━━━ 本文

私「人間の真実」なんて描けないよ、と思いました。これまで生きてきて教育されてきて、つくられた世界のなかにいて、誰かの好きなものを好きになっていくばかりだと日々そうゆう思いがあって、そこから逃れることはきっとできないし、それにおおらかに踊らされて楽しいじゃないかという気持ちと、気持ち悪さも持ちつつ、そのなかにいることしかできなくて、そのなかで自分の世界を、私のほしいものも、作品を、つくっています。
答えになってないかもですが、人間の普段見えないところ、隠さなければいけないとなんとなくされているところには隠されているからか見たい気持ちが湧きます。整えて暮らさなければいけないけれどどうしても整わないところが垣間見えると魅力的だと感じます。戦っているなあと思います。鼻からあんまり整える気のないワイルドな人も好きですが。それでも少なからずみんながみんなと同じ世界で生きるために整えていると思います。そこからはみ出たところを描きたいのはあります。
虫やプールの話ですけれど、
まず虫は、蚊が血を吸いに来て自分に勝手に刺して血を吸ってどっか行くのって私からするとすごく勝手なことをされているなと感じます。けど蚊にとってそれが蚊の暮しで。この蚊に刺されることで私は自分とは他の生き物が生きているってことや、自分に血が流れていることを意識します。ということから書いてます。虫でぼんやりとした女の中に虫が侵入して女の子は目を開かされます。なにかに侵入されることで自分の体のことを感じる、生きていると感じる。普段生きていて感じにくいことだと私には思えます。この台詞は大学時代に書いたもので、いまもですが、当時その思いがすごく強い時期があったと思います。

━━━━━━
━━━ 提供項目

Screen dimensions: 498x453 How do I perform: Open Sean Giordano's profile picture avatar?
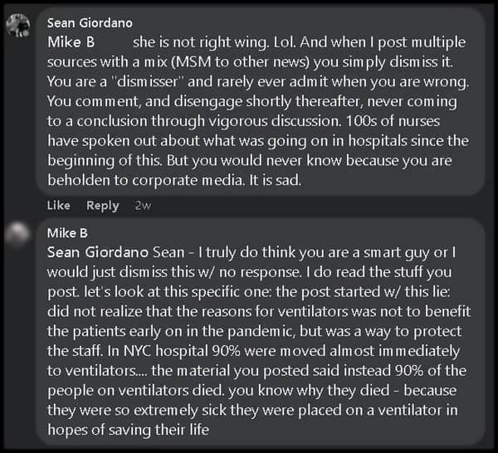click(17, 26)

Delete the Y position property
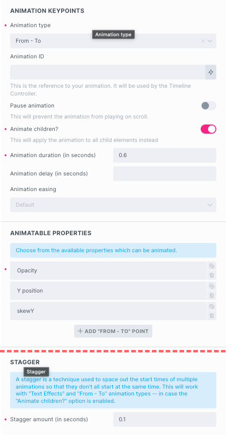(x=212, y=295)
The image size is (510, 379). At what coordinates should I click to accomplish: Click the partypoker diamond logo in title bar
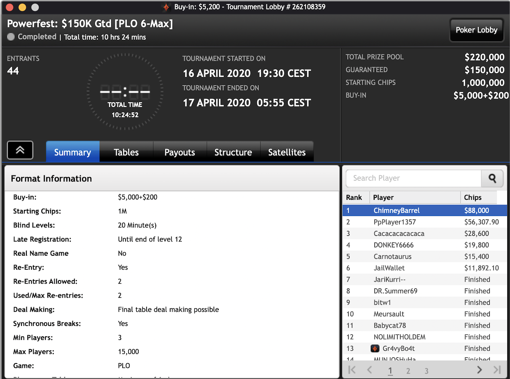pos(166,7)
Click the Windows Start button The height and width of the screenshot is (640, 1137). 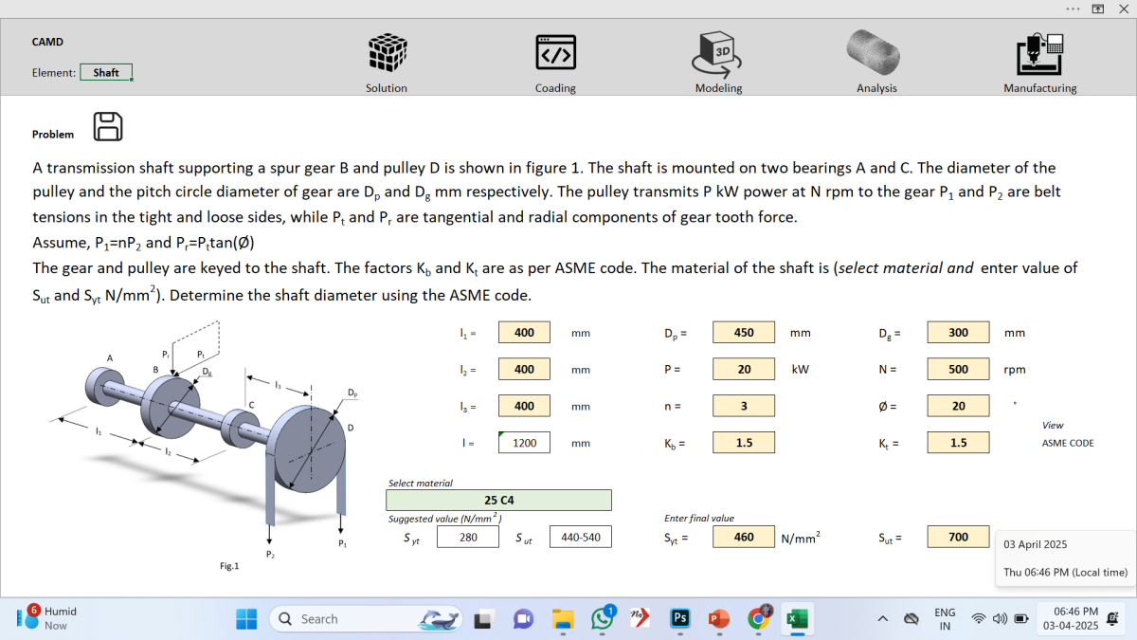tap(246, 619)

━━━━━━

課題 A: 本文では、蚊に刺されることで何を意識すると述べられているか。
課題 B: 本文のうち「答えになってないかもですが、」から「ころを描きたいのはあります。」までの部分を、一字も変えずに抜き出してください。

記述回答 A: 自分とは他の生き物が生きていることや、自分に血が流れていることを意識すると述べられている。

記述回答 B:
答えになってないかもですが、人間の普段見えないところ、隠さなければいけないとなんとなくされているところには隠されているからか見たい気持ちが湧きます。整えて暮らさなければいけないけれどどうしても整わないところが垣間見えると魅力的だと感じます。戦っているなあと思います。鼻からあんまり整える気のないワイルドな人も好きですが。それでも少なからずみんながみんなと同じ世界で生きるために整えていると思います。そこからはみ出たところを描きたいのはあります。